The last few years, however, she had been so ailing that her only diversion was a short drive in the afternoons in good weather. She would sit by the hour in a chair near the window. Her one enjoyment was the flowers that were brought in from her garden and greenhouse. She would cheer up somewhat when any of us went to see her, and she seemed to show interest in what we told her.

Before I went out to Phoenix, recently for the wedding of my granddaughter, Sistie, she gave me a wedding present to take to this first member of the younger generation to be married, and showed a great deal of interest in the event. Yet, one felt that it was almost as though she were talking from another world. Now she has passed over to that other world, and one can only hope that the suffering and the sorrow through which she passed here are completely over.

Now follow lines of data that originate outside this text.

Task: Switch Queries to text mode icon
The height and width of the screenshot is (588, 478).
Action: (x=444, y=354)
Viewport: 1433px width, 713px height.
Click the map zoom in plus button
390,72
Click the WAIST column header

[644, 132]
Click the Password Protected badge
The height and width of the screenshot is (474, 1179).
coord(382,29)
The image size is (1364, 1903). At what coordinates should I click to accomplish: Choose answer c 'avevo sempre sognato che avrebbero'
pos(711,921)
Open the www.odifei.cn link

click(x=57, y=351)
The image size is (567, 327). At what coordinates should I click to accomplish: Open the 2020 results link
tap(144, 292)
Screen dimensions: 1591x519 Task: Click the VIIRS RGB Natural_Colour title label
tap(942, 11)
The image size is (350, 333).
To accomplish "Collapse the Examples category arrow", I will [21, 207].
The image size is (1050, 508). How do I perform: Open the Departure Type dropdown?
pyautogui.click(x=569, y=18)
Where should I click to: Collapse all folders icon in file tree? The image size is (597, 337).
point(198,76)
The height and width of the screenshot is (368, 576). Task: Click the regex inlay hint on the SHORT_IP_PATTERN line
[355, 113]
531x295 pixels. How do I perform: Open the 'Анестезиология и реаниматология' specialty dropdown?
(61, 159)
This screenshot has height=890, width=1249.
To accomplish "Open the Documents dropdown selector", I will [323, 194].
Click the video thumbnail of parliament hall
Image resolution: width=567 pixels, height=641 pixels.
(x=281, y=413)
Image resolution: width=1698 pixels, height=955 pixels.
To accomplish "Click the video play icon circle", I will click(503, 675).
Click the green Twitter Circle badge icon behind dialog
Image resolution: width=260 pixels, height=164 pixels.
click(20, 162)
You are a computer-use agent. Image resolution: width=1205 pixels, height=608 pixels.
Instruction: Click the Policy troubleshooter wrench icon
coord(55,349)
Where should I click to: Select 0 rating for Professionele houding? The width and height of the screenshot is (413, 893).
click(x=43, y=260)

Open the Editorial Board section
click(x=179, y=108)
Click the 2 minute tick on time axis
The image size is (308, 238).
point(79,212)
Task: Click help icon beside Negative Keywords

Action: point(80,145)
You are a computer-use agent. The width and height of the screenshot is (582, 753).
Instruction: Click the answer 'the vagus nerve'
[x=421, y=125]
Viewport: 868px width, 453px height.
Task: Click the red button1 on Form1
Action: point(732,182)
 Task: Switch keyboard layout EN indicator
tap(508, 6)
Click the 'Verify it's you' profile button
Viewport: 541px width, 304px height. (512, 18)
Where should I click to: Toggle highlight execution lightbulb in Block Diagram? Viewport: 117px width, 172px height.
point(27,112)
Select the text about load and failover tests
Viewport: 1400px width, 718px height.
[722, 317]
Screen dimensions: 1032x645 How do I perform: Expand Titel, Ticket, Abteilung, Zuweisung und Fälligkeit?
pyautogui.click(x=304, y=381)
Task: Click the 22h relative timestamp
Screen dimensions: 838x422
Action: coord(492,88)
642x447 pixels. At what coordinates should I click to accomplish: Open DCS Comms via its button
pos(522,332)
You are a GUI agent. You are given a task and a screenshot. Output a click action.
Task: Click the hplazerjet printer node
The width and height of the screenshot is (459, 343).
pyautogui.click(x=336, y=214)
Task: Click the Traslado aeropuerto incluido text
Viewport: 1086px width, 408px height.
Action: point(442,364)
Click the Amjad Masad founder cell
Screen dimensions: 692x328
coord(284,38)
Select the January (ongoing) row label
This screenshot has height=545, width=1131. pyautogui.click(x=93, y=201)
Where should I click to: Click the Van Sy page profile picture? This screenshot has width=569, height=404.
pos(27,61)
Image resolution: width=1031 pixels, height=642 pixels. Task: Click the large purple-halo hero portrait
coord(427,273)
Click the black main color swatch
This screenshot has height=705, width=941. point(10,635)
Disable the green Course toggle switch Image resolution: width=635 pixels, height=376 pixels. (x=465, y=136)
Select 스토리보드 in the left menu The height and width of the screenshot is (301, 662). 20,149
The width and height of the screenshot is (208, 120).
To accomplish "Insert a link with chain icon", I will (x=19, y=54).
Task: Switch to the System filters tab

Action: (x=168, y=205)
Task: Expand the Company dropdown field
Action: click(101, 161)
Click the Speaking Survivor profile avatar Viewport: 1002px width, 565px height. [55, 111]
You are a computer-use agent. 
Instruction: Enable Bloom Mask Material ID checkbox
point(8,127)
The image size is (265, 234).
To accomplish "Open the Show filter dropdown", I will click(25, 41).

If unselfishness and love of others are traits highly prized in human beings, then Aunt Betty, as all my children called her, will be met with the words: "Well done, thou good and faithful servant." Her stepdaughter, Mrs. Theodore Douglas Robinson, is here, and some of her children are coming to help Mrs. Robinson with the details that always have to be attended to when a death occurs in the family.

My husband was fond of Mrs. Roosevelt and I shall miss the short visits I was able to pay her now and then. Many of the kind things she did for people in an unostentatious way will long be remembered in this neighborhood, and there will be many of her neighbors to mourn her passing.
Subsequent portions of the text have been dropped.